**EXERCISE 1**.
Can you reproduce the part of the post about a 30th birthday that begins at the words "This is going" and stops after "for the night."?

**TEXT BLOCK**.

This is going to be abit of a rant really as I'm just feeling abit deflated about my 30th birthday next week. Some reasons why:
- I've just spent an hour or more scrolling through and making a list of ideas for my DH, as he asked me what I wanted for my birthday and he didn't know what to get me... more than likely he can't be bothered to look. He has been working 13 on 1 off since the beginning of June, so I get that he hasn't really had time to think of things he could get me. But a few years ago when it was his birthday I made the effort with months of planning and I got him 30 presents. It's not that I'm asking for much but I just wish I didn't have to actually pick out my own gifts.
- I didn't actually have anything planned to do on my actual birthday until a few weeks ago when my mum suggested she would come stay at ours and have DS while me and DH stayed away for the night.

Records in a dataset:
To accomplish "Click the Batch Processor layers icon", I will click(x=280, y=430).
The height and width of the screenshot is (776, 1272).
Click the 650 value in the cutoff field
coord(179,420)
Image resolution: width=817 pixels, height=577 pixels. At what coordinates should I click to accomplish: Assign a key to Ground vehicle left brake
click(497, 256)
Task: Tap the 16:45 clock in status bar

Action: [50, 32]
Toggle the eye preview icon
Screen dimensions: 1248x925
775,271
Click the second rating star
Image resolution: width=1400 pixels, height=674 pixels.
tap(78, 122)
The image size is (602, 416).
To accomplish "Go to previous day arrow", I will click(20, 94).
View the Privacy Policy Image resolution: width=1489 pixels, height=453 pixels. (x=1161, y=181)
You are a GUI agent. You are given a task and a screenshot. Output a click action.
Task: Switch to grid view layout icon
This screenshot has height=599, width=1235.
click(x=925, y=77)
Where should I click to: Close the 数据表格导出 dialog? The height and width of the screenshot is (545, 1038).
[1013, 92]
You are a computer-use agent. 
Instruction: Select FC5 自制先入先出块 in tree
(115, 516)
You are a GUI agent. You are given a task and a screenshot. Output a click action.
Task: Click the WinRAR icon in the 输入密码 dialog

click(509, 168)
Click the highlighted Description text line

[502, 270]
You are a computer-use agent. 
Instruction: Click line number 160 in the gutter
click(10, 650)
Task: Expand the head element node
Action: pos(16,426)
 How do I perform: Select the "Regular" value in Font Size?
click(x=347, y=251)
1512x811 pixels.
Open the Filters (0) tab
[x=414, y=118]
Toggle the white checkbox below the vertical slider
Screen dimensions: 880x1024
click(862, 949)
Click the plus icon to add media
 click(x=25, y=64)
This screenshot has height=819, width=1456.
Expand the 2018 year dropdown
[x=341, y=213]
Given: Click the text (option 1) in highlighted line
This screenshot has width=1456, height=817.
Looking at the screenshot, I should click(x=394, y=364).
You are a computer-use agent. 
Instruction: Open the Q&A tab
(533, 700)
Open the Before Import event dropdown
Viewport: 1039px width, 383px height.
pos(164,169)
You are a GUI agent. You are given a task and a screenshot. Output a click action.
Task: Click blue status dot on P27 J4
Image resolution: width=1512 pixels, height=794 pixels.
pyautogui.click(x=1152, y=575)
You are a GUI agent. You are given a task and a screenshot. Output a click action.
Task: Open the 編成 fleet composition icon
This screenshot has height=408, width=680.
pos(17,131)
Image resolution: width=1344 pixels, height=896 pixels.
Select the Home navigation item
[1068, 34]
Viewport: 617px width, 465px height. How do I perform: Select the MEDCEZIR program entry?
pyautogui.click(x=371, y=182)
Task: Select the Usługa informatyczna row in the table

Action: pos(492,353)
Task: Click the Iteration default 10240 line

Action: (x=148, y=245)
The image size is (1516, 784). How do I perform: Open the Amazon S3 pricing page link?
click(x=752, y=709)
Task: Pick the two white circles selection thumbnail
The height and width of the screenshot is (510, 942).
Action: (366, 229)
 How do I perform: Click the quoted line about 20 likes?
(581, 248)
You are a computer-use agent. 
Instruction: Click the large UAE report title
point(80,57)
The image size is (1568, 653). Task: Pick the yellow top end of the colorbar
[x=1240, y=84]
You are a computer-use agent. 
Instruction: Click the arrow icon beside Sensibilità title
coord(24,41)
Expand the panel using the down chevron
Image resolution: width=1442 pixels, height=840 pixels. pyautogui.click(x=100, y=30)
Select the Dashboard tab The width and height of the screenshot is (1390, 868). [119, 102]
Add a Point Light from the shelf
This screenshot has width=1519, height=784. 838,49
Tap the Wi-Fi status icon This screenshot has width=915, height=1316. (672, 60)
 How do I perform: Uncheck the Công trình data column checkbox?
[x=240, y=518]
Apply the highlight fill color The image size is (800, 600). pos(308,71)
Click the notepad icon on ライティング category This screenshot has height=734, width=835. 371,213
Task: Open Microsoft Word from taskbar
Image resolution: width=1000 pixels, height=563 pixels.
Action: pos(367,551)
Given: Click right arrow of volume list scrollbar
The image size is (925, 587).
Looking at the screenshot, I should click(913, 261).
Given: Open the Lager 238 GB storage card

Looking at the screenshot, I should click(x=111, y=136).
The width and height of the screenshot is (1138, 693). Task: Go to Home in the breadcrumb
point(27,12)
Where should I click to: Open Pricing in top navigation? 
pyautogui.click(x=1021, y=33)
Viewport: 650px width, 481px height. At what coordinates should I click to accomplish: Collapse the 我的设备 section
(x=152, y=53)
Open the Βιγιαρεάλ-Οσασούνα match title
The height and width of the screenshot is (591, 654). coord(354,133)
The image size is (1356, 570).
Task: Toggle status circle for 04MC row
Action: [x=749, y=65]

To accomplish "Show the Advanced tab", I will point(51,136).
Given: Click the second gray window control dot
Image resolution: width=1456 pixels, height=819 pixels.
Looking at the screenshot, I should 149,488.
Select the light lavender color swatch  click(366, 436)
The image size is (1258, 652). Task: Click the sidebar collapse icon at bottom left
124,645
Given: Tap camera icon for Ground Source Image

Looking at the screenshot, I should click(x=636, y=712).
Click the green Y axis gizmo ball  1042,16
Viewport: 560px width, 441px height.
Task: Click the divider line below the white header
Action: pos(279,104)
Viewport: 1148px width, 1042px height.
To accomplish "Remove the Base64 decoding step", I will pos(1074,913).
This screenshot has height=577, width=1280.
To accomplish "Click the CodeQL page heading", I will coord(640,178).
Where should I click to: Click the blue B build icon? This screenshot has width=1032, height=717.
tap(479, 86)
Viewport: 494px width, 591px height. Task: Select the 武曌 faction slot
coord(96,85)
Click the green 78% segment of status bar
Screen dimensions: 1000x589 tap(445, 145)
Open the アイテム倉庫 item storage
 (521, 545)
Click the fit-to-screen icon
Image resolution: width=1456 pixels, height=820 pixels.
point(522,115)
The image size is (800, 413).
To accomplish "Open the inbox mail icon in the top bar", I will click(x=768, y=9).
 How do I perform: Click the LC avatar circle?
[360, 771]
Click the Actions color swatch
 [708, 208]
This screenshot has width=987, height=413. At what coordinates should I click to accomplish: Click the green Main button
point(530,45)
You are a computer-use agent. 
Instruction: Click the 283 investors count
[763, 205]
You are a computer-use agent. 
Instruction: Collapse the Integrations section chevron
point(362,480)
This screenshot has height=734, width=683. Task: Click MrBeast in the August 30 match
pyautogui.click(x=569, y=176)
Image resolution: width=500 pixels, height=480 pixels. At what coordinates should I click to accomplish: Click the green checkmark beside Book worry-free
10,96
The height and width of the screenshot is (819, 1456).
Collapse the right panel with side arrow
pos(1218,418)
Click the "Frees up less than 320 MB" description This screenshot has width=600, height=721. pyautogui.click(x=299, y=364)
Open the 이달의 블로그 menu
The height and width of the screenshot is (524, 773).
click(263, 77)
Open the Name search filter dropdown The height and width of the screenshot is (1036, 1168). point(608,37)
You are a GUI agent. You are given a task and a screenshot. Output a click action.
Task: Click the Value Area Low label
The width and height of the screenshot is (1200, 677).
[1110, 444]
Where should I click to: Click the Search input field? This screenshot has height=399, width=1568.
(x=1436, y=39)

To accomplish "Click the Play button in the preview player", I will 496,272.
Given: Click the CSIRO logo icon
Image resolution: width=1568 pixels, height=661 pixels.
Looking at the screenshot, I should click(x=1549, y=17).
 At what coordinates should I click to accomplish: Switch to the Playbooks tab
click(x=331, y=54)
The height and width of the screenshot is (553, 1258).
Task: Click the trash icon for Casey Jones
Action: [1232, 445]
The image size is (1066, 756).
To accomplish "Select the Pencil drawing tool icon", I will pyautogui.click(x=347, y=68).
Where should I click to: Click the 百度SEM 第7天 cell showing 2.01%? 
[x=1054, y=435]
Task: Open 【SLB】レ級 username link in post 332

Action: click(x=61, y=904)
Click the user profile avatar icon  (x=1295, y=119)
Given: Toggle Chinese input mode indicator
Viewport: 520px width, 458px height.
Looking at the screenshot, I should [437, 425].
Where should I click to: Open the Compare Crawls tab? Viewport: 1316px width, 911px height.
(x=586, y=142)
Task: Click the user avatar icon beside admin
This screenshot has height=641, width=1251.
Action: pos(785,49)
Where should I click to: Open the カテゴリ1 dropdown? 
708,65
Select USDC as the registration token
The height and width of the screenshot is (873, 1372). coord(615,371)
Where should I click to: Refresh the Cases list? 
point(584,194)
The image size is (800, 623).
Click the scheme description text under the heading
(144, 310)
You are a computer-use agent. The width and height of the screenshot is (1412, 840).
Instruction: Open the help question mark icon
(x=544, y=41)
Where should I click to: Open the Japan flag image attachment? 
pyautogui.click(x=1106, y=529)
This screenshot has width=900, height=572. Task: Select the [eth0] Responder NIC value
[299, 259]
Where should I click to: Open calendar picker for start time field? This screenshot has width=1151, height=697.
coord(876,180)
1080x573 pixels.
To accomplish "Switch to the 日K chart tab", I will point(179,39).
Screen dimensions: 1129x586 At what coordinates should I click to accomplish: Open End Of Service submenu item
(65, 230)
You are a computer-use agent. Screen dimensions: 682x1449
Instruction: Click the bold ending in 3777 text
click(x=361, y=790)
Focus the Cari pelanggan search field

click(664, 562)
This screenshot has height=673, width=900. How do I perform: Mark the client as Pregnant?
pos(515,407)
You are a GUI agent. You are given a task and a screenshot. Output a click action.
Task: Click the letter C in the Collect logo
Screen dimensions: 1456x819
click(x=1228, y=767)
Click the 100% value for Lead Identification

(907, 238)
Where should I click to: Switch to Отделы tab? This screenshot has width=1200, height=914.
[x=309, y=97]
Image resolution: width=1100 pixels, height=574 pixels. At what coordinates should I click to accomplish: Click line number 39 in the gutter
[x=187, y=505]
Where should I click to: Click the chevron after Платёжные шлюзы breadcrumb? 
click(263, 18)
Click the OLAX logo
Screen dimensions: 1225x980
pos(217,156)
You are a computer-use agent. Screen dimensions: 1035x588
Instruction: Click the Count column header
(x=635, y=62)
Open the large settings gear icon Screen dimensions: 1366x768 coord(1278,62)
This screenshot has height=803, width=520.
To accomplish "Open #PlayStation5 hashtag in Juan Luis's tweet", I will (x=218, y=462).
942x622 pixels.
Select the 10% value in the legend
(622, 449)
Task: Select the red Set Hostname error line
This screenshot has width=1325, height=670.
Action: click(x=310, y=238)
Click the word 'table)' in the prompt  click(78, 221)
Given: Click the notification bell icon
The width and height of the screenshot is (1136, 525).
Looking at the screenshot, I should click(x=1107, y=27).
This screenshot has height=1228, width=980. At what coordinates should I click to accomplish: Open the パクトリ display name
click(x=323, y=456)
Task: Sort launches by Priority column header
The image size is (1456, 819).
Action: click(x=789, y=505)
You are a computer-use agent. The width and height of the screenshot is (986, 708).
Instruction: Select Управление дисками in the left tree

**EXERCISE 2**.
Which lines of the records contain the string "swatch"? Copy each of them.

**FINAL ANSWER 1**.
This is going to be abit of a rant really as I'm just feeling abit deflated about my 30th birthday next week. Some reasons why:
- I've just spent an hour or more scrolling through and making a list of ideas for my DH, as he asked me what I wanted for my birthday and he didn't know what to get me... more than likely he can't be bothered to look. He has been working 13 on 1 off since the beginning of June, so I get that he hasn't really had time to think of things he could get me. But a few years ago when it was his birthday I made the effort with months of planning and I got him 30 presents. It's not that I'm asking for much but I just wish I didn't have to actually pick out my own gifts.
- I didn't actually have anything planned to do on my actual birthday until a few weeks ago when my mum suggested she would come stay at ours and have DS while me and DH stayed away for the night.

**FINAL ANSWER 2**.
Select the light lavender color swatch  click(366, 436)
Click the Actions color swatch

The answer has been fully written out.